There are four categories of chemical armaments that salad deploys against human predators: nutrition blockers, toxins, mutagens (which alter genetic material), and carcinogens.

Nutrition blockers are chemicals that bind with some desirable vitamins or minerals and prevent your body from absorbing it.

Oxalic acid in raw spinach forms an insoluble complex with calcium and iron and renders uncooked spinach a non-nutritious green. The same is happening in raw beet green, Swiss chard and rhubarb. (But eating raw rhubarb could produce death due to toxic anthraquinone glycosides.)

Antithiamine substances bind with the vitamin B thyamine and stops its absorption. They are in raw red cabbage, Brussels sprouts and beets. Similarly in in mustard seeds, some berries, cottonseed oil and some ferns (fiddlehead). Raw egg contains avidin, which binds up the vitamin B (biotin) and acts the same way.

Uncooked grain protein (wheat germ) which contains magnesium, zinc and copper, is bound by phytates. Raw soybeans contain a neutralizing agent to vitamin B12 and vitamin D.

Raw kidney beans, alfalfa and some peas block vitamin E and could cause, in some incidences, liver disease.

Protease (enzyme that breaks down proteins) inhibitors in raw turnips, rutabagas, chickpeas, bamboo sprouts, cashews, peanuts, and most beans counteract the enzymes in our body that digest protein. The same way amylase inhibitors in raw red kidney beans and navy beans make their carbohydrate unusable.

These salad ingredients act as anti-nutrient only in their raw state. It is important to know the right method, temperature and cooking time for each vegetable.

Toxins are chemical compounds in food that are toxic when consumed in small or large quantities.

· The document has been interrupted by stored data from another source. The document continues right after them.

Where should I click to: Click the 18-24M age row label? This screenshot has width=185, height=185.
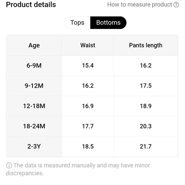tap(34, 126)
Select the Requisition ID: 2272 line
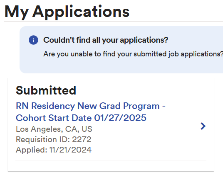This screenshot has height=177, width=223. 54,139
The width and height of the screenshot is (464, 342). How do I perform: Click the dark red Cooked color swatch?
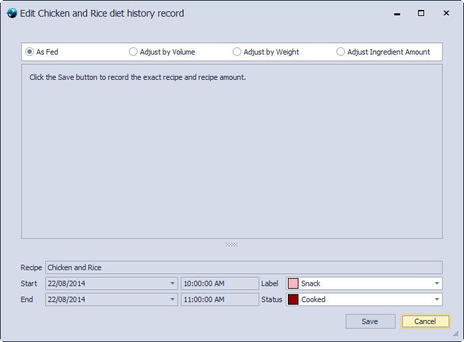pyautogui.click(x=293, y=299)
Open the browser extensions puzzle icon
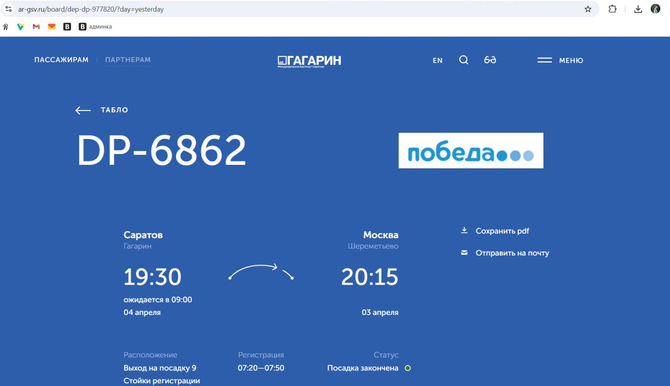Image resolution: width=670 pixels, height=386 pixels. (612, 9)
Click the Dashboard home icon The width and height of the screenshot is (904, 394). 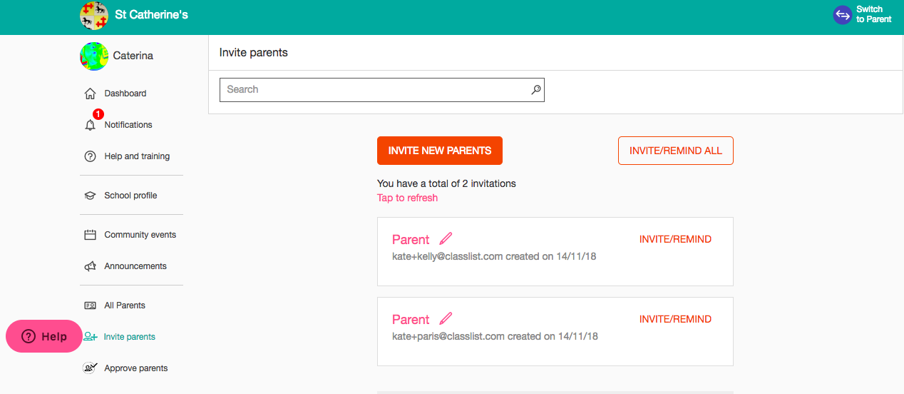pyautogui.click(x=90, y=94)
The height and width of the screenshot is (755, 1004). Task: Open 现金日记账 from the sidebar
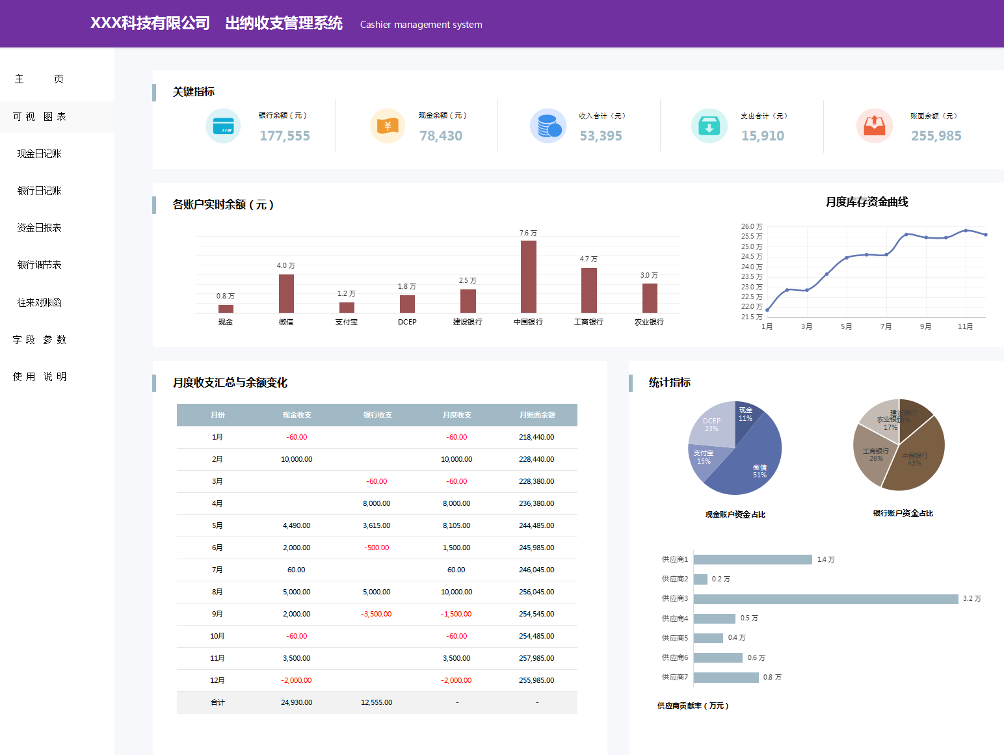point(39,153)
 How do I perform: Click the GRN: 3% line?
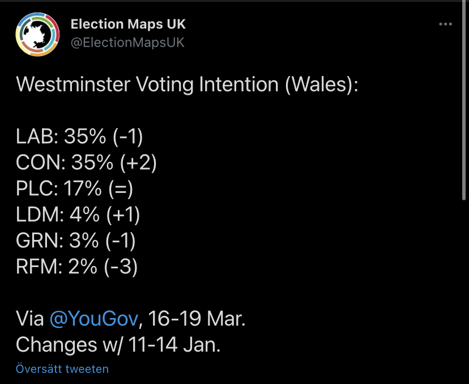pos(76,241)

Cyanogens are found in Lima and other broad beans. They are also in unripe millet, young bamboo shots, cassava, manioc and tapioca. They must be carefully peeled, washed under running water and boiled without a lid.

Goitrogens are chemicals that cause extreme enlargement of the thyroid glands among people with little iodine, by preventing intake of iodine from the food. Goitrogenes are found in raw cabbage, broccoli, Brussels sprouts, kale, turnips, rutabagas, cauliflower, mustard seeds and horse radish. These are broken down by cooking.

Chickpeas could cause lathyrism (neurological lesions of the spinal cord.) The sale of chickpeas is illegal in many states in India. If you soak chickpeas overnight and cook them in excess of boiling water, they will not give you lathyrism.

Favism is a disease named after fava bean. Mild cases could result in fatigue and nausea, acute cases in jaundice. Cooking will not protect you if you make potato salad with green immature potatoes, which could contain lethal amounts of solanine in their sprouts and skin.

Undercooked kidney beans (al-dente) contain hemagglutinins, which make your blood cells stick together and account for poor growth among children.

Soyabean sprouts and yams are high in estrogenic factors that can inflict havoc with woman's hormones.

Aflatoxin is among the most potent carcinogen known and is present in mold contaminated grain and nuts. Almost as hazardous are the hydrazines in some raw molded mushrooms or basil which contains lots of estragole. Safrole is a compound related to estragole and it is the reason natural root beer is now banned by the FDA.

That much about salad components. And what about raw fruits? Unlike the antisocial vegetable, ripe fruit is friendly and loves to be eaten and have it seeds widely dispersed.